Panellists discussed how to strengthen the institutional frameworks of Ukraine’s reconstruction and the role of investigative journalism in ensuring transparency. The first session of the conference focused on the challenges of the new institutional architecture that has emerged to manage reconstruction funds. Oleksii Dorohan, CEO at Better Regulation Delivery Office, co-founder of RISE Ukraine, underlined that for the Ukrainian reconstruction to succeed, international donors need trust, which can be reinforced by ensuring that civil society has a seat at the table. Tom Keatinge, director of CFCS, highlighted that the system needs to be immunised from mismanagement to ensure that the reconstruction money is used for the benefit of Ukrainian citizens. Beyond the government, the private sector is responsible for ensuring integrity in the reconstruction, too. Viktor Nestulya, head of Ukraine’s Support at Open Contracting Partnership, highlighted that most successful Ukrainian reforms were implemented in close cooperation between the government, civil society, businesses and international partners – the reconstruction efforts should be no exception. Manfredas Limantas, policy officer at the European Commission’s DG NEAR, highlighted that beyond anti-corruption IT systems, Ukraine needs a comprehensive control environment, including strong internal and external auditing systems and control mechanisms.

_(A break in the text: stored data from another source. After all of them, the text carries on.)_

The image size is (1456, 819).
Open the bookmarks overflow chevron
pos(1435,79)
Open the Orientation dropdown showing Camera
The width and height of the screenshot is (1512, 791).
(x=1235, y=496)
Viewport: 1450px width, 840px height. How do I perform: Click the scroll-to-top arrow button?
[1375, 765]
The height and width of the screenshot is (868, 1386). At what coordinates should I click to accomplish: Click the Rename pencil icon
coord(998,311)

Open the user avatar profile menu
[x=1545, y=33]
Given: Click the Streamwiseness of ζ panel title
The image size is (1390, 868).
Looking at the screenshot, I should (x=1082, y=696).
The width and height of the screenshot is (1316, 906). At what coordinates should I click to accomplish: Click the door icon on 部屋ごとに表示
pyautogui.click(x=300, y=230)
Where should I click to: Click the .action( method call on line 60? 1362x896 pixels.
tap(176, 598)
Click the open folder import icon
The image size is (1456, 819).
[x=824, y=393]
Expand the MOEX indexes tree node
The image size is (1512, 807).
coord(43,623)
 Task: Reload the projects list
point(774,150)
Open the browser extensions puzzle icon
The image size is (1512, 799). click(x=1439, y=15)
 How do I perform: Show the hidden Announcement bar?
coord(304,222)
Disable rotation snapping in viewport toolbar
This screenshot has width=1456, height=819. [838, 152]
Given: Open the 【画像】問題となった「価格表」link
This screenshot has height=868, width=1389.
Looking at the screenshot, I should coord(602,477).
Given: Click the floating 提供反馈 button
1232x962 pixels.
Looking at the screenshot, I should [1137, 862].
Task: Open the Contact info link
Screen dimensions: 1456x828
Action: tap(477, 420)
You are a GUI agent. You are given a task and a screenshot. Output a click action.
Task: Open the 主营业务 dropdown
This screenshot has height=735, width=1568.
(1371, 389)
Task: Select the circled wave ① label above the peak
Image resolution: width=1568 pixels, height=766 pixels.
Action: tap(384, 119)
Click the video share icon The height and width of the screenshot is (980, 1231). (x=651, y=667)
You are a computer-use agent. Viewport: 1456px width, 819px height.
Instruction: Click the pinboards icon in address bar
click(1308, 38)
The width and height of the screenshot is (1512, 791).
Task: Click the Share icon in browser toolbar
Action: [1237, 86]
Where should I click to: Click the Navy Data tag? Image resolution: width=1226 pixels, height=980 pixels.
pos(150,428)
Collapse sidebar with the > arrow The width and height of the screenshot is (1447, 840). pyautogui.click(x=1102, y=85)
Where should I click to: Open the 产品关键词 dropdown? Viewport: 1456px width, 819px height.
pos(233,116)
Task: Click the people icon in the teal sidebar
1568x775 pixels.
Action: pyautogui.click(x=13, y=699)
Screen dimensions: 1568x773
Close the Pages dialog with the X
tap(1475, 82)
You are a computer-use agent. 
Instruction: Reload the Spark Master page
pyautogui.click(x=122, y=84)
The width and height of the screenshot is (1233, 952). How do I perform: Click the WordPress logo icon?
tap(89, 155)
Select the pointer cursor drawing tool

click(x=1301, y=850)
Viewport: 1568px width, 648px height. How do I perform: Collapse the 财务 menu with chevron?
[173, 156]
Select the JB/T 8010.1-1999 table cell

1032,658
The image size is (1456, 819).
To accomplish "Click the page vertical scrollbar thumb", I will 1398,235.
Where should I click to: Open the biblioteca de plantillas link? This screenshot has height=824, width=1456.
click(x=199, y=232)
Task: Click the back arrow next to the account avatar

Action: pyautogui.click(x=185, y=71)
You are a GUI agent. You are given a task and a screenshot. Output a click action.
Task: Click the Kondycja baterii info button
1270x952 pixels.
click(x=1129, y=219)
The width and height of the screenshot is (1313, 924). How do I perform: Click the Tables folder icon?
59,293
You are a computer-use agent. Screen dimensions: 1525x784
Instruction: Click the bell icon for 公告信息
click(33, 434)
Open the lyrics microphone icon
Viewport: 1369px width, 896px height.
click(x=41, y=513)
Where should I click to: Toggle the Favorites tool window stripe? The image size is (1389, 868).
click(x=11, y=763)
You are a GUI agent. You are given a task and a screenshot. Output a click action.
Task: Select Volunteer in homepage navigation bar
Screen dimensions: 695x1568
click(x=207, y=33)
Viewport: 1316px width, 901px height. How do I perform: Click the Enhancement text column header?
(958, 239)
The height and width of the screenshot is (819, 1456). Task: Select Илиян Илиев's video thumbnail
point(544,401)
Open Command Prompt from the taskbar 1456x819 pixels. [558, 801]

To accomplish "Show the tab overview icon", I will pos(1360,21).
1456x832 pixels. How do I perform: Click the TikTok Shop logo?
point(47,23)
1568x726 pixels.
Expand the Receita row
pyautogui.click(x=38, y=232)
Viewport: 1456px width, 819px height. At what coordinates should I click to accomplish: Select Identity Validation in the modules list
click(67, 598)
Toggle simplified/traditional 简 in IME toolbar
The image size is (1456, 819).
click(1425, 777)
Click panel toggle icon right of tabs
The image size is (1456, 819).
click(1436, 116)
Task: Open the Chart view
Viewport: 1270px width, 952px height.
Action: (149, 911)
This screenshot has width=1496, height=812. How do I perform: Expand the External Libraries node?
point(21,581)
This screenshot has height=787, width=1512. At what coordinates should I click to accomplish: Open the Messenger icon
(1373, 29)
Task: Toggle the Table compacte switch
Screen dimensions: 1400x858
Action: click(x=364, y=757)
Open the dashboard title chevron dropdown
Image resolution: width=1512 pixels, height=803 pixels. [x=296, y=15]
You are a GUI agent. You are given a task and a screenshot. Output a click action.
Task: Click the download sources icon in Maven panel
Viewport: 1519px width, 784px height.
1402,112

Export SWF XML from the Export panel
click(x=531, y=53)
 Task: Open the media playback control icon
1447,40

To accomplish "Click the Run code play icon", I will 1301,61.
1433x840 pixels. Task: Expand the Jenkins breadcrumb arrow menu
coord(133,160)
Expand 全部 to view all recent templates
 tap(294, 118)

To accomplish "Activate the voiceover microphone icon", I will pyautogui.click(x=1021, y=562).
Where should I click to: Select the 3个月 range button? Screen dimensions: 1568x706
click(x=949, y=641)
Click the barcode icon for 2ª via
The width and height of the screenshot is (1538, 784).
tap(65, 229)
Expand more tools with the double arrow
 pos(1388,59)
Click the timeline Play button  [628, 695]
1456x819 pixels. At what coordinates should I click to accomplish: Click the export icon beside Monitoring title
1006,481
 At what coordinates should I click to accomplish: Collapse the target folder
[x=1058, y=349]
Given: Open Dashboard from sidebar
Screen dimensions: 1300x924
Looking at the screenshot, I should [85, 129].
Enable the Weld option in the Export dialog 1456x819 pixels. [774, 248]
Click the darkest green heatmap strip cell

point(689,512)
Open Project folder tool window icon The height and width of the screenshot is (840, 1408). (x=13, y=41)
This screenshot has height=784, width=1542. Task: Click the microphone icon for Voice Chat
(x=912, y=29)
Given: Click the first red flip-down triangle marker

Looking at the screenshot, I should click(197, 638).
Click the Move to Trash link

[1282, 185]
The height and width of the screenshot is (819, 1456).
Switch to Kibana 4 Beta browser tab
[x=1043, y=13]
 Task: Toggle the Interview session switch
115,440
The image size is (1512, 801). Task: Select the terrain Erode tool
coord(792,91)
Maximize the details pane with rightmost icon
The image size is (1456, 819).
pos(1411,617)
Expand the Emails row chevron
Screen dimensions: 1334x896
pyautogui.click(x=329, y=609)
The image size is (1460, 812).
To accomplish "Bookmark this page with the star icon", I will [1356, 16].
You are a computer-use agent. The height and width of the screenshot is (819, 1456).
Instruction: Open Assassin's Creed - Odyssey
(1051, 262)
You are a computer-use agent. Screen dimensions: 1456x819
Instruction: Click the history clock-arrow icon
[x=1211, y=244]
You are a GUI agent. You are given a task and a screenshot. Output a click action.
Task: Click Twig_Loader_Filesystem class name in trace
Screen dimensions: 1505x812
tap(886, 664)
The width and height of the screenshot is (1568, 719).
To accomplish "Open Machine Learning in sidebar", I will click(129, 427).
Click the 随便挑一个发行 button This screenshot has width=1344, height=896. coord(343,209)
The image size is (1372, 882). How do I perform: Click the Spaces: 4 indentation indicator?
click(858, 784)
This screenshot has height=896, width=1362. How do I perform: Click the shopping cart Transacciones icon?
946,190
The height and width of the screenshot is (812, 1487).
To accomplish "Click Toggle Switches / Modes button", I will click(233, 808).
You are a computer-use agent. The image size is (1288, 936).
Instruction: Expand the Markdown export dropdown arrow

The second session of the Securing Integrity of Ukraine’s Reconstruction Funding Conference focused on the role of investigative journalists in strengthening the integrity of Ukraine’s reconstruction funds. Alisa Yurchenko, investigative journalist and editor at Bihus.Info, highlighted that there are several centres of independent media in Ukraine that conduct investigative journalism, showing that the budget and financial flows are being monitored systematically. Anna Myroniuk, head of investigations at the Kyiv Independent, underlined that Ukrainian journalists play a key role in preserving democracy and ensuring the oversight of public funds during the war. Ross Higgins, senior researcher and investigator at Bellingcat, highlighted the importance of transparency in identifying shell companies and other ways oligarchs and kleptocrats hide their money, and noted that it will take time for civil society and investigative journalists to identify all assets and companies linked to sanctioned individuals.
The conference, organised as part of a two-week programme for leading Ukrainian anti-corruption activists and investigative journalists in Brussels (13–17 March 2023) and London (20–24 March 2023), looked at the whole-of-society dimension of strengthening integrity in the management of Ukraine’s reconstruction funding, bringing together key stakeholders from Ukraine and the EU. It is through strong cooperation and knowledge exchange that the EU will best be able to support Ukrainian civil society in ensuring that reconstruction funds benefit the citizens of Ukraine.
SMURF aims to empower Ukraine’s civil society as the ‘second line of defence’ by providing the necessary expertise and tools to enhance the financial monitoring capabilities of Ukraine’s reconstruction funds.